Should You Consider A Degree From A Non Profit Online School?

For-profit schools like Kaplan, The University of Phoenix and others have grown into tremendous businesses in the past decade, and that’s caused a good deal of apprehension in both the educational community and the government. The situation got a whole lot more tense in 2010, when the US General Accounting Office charged that many of the major for-profit schools were using over-aggressive recruiting policies, and then encouraging students to borrow money to pay for degree programs of questionable value. The GAO’s report làm bằng đại học came complete with video evidence, taped secretly, of recruiting officers at for-profit schools telling prospective student to engage in downright deceptions to get more money from Uncle Sam in the form of Pell Grants.

That was followed by a storm of criticism in Congress, spearheaded by Senator Tom Harkin (Democrat of Iowa), who is now pushing for regulations that will control the for-profits’ recruiting practices and force them to demonstrate that students are finding jobs after they graduate with degrees that can cost well into the $30,000 range.

On the other side of the argument are the for-profit schools, who argue that there are no restrictions on recruiting practices at state or private colleges, and that none of them are being asked to prove that graduates with liberal arts degrees in anthropology and political science are finding jobs with their high-priced degrees.

Non-Profit Choices Grow

If you want to get a college degree online, and you believe there’s a real difference between the education at a for-profit school and a non-profit one, your choices have expanded dramatically in recent years.
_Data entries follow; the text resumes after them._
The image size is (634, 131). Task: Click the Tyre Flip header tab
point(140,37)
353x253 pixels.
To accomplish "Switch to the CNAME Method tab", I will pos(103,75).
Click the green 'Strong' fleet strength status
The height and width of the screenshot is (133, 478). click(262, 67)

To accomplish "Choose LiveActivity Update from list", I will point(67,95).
While online education was once almost totally dominated by for-profit schools, a whole range of state university systems and private schools have gone into online teaching, some with very large, varied degree offerings. It’s perhaps a bit surprising that many of the largest players in online education today are religion based schools. Christian colleges and universities with Baptist or other evangelical affiliations have built large online degree programs, most of which do not require students to have any particular religious bent to participate in. Another large block of online offerings comes from Roman Catholic schools, which have operated large campuses across the U.S. for many years, but have now gone into online teaching in increasing numbers.
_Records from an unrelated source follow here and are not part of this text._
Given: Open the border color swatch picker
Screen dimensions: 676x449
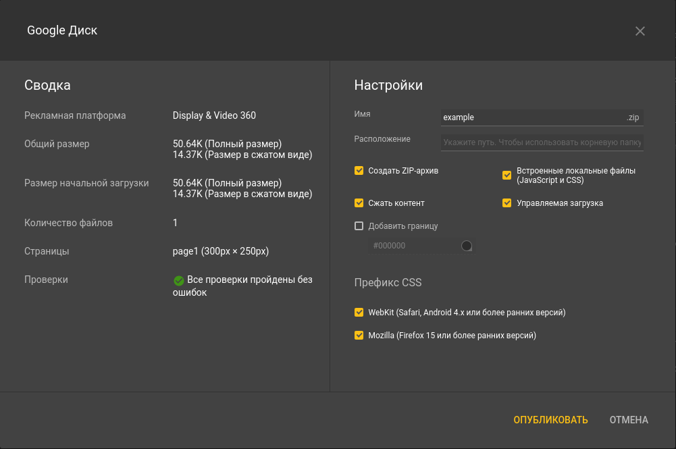Looking at the screenshot, I should (466, 246).
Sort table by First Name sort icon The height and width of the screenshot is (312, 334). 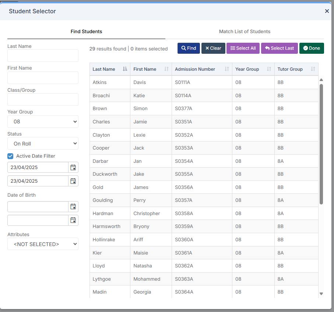click(x=166, y=69)
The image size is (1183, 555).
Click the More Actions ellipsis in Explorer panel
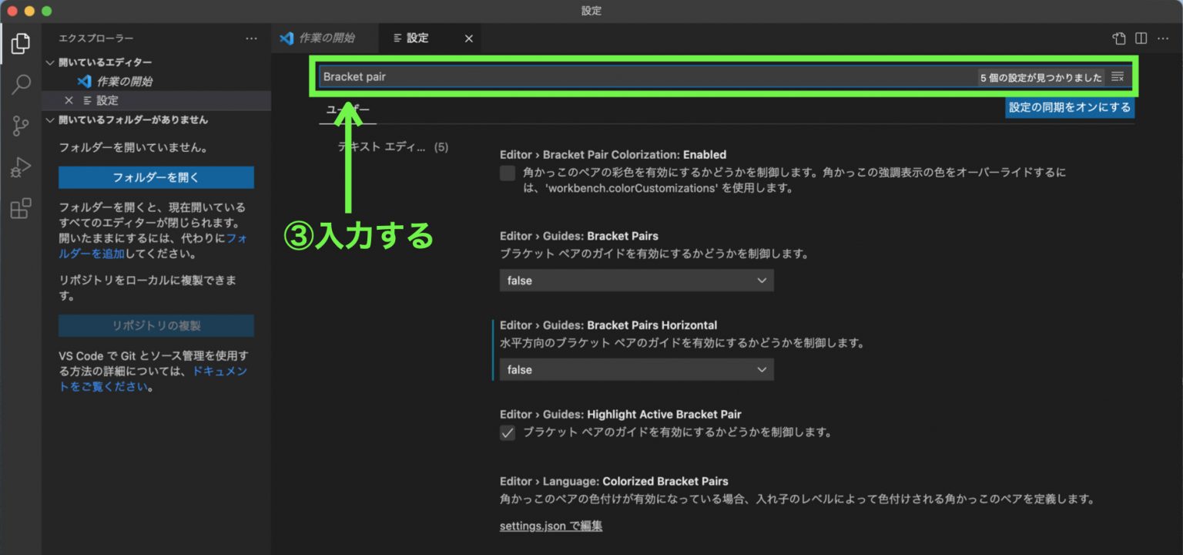click(x=251, y=38)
A look at the non-profit schools offering online degrees shows an interesting mix. Liberty University, an evangelical school founded by Rev. Jerry Falwell in 1971, has become a massive online teaching juggernaut, with over 50,000 students around the world taking its distance learning programs each year. The school offers a range of degrees to train students for the ministry, but also quite a few others for very real-world careers like computer science and nursing. At the other end of the religious school spectrum is the poetically named Our Lady of the Lake University, a 2,600 private Roman Catholic school in San Antonio, that offers just one online learning program, a master’s degree in informational systems and security.
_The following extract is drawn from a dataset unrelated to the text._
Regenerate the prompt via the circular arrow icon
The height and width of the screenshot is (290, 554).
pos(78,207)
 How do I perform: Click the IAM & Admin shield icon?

State Universities Move In Gradually

State universities have had a bumpy ride into the online learning world. The failure of a large, highly-touted online degree program at the University of Illinois just last year was a disaster that scared may other public schools away. It highlighted a problem of poor commitment by professors to online teaching that has come up at many schools. But gradually, many of the state universities have begun to find their footing in distance learning. That’s a good thing for students, because state schools have always tended to have some of the lowest tuition rates available anywhere, and many of them have made it a policy to charge out of state students either the same rates as in-state students for online programs, or added just a small surcharge for non-local students studying online. Public schools that have made a deep commitment in this regard now include the University of Massachusetts, whose “UMass Online” program now offers 75 online degree programs, Charter Oak State College, a tiny Connecticut school that gives online degrees in five major categories at super-low tuition rates and Oregon State University, which has created a national footprint with 16 online degree programs.